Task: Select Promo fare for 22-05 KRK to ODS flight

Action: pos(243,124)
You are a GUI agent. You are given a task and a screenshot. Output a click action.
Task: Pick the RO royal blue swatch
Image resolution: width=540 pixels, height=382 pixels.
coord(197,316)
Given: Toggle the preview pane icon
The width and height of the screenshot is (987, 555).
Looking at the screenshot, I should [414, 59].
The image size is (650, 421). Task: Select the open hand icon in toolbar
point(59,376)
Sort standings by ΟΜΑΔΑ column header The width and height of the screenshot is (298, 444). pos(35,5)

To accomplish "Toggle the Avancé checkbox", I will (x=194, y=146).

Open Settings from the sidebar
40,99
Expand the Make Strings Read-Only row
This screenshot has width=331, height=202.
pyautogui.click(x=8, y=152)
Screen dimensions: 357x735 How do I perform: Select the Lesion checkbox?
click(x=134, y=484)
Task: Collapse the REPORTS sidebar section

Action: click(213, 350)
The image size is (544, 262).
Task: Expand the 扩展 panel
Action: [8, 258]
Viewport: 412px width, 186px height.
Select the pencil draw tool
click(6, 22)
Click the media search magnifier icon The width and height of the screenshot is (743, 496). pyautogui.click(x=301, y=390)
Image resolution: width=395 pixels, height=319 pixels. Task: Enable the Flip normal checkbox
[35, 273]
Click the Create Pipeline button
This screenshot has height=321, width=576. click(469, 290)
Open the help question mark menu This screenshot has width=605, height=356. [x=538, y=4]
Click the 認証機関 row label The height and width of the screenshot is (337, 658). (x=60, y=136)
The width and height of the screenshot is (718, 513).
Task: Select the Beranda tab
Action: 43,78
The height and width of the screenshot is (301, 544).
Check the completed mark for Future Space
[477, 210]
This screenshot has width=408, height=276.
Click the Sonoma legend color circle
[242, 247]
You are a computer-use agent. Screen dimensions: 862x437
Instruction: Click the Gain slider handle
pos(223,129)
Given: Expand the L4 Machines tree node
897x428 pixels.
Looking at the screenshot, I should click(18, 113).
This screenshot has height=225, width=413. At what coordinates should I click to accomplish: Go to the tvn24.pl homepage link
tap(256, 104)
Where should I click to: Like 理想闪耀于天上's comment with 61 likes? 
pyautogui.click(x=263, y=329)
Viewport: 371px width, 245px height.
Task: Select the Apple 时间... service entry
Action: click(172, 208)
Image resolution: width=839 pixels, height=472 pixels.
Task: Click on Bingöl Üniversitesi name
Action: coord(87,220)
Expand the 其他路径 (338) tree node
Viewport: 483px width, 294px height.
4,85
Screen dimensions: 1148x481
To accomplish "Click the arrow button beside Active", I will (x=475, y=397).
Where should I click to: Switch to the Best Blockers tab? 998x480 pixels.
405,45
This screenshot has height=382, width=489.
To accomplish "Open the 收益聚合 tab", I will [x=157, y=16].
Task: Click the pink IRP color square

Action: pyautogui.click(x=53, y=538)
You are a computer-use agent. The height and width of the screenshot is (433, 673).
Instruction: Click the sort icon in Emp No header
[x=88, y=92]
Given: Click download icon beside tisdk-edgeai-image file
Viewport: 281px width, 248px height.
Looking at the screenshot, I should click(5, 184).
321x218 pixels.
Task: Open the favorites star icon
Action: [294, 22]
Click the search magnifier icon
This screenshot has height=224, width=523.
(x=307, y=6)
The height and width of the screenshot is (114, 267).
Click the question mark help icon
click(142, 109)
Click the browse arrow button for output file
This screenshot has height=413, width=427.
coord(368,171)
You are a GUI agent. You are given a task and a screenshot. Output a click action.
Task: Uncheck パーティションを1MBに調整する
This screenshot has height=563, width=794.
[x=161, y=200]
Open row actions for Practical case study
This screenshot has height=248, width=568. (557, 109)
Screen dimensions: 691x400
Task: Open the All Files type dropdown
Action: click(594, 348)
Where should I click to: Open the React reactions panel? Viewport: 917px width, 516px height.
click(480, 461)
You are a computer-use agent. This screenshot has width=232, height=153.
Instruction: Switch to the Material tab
============
▶ [THE TASK]:
Tally how many lines of the records hold the word "agent". Answer with the number only.

▶ [WRITTEN REPLY]:
5